-- BEGIN Task material --
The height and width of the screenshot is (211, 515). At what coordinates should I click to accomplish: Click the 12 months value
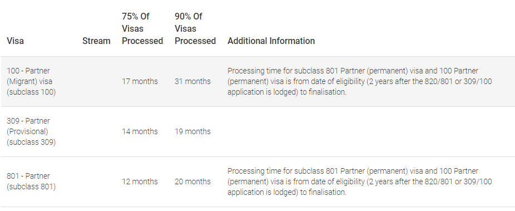pos(140,181)
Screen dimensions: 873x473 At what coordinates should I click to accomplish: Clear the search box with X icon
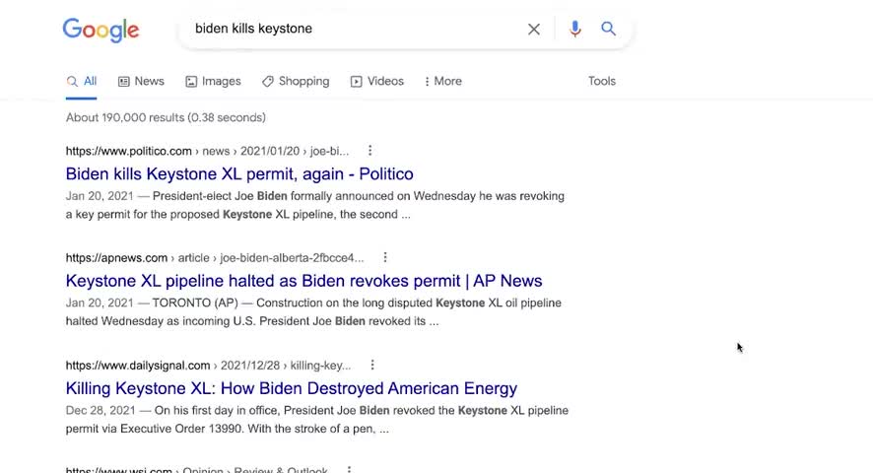pyautogui.click(x=534, y=30)
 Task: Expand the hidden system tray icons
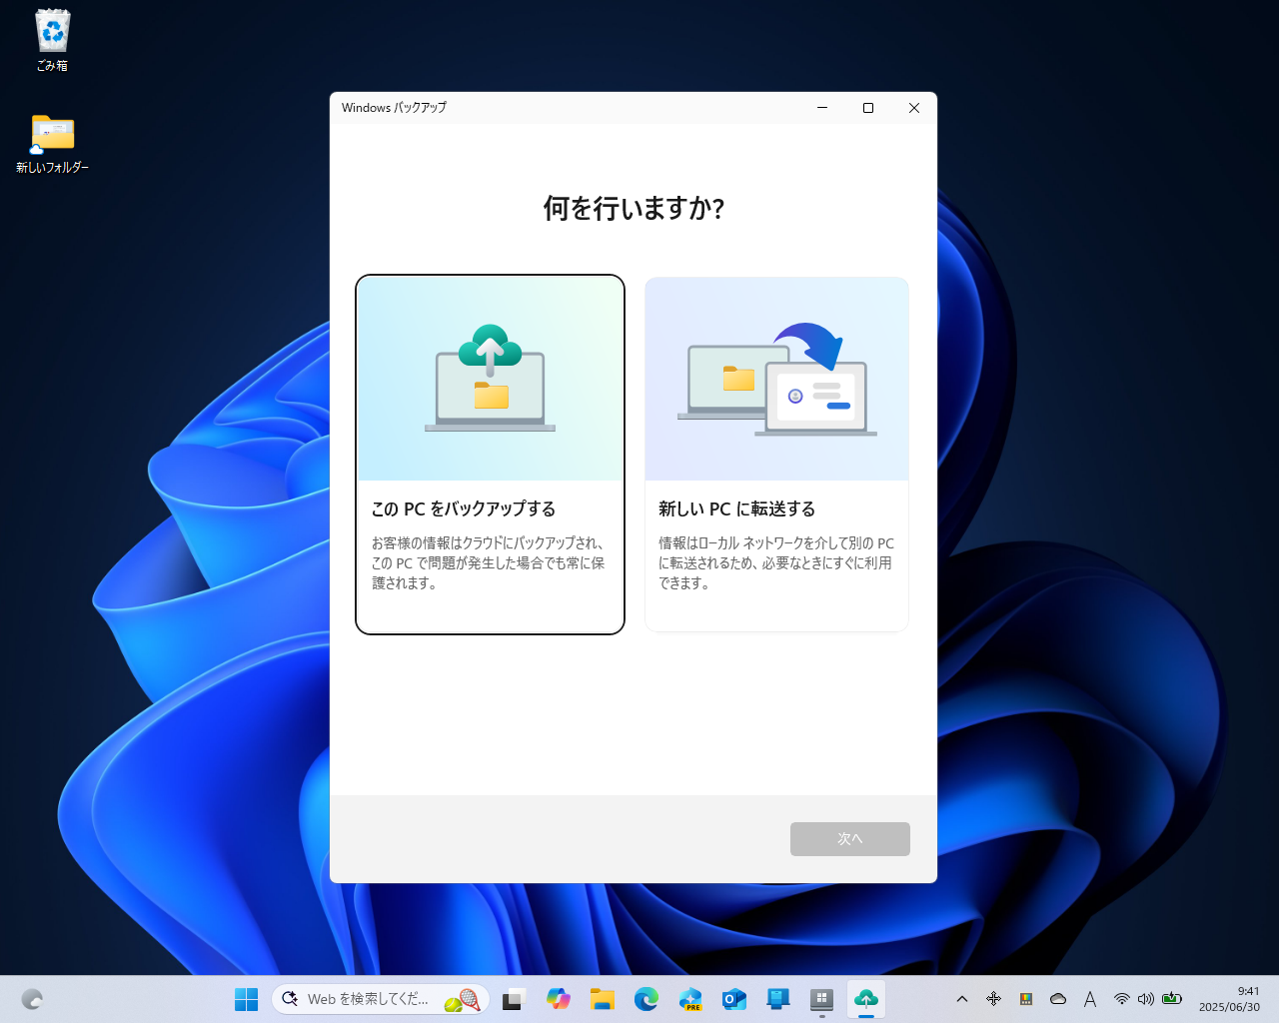[962, 998]
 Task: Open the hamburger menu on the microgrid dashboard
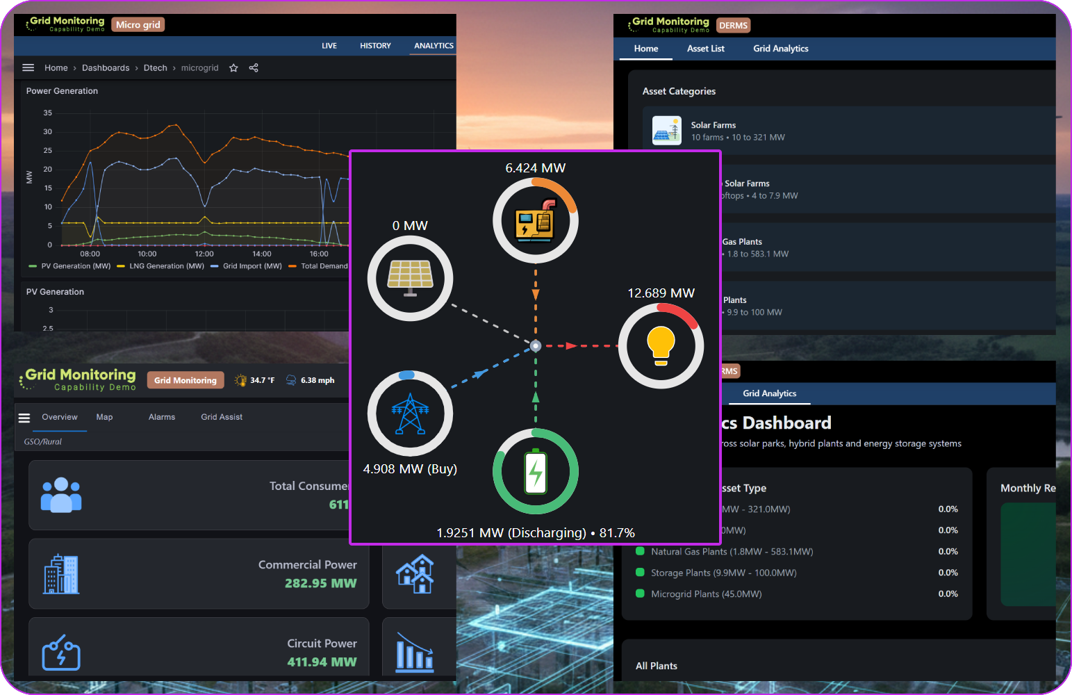pyautogui.click(x=28, y=67)
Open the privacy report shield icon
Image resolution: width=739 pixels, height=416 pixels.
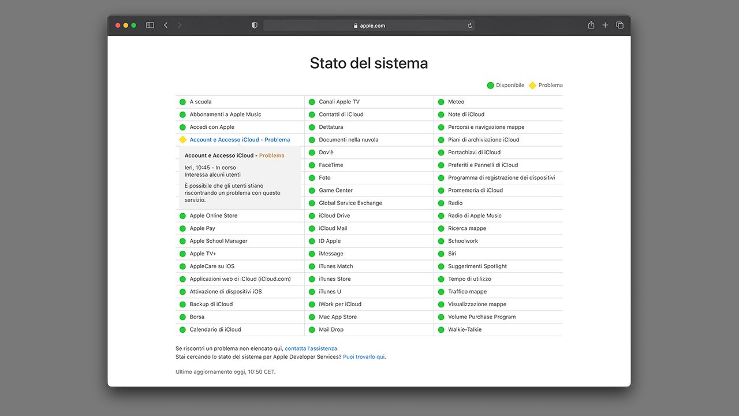255,25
-- END Task material --
**Exercise task:** Return the records exactly, starting at the line containing "Screen dimensions: 873x473" and ending at the end of the records, with both ends included. Leave the pictures out.

**Response:**
Screen dimensions: 873x473 At what coordinates should I click to accomplish: Clear the search box with X icon
pyautogui.click(x=534, y=30)
 Task: Expand the hidden system tray icons
[962, 998]
 Task: Open the hamburger menu on the microgrid dashboard
pyautogui.click(x=28, y=67)
Open the privacy report shield icon
Image resolution: width=739 pixels, height=416 pixels.
255,25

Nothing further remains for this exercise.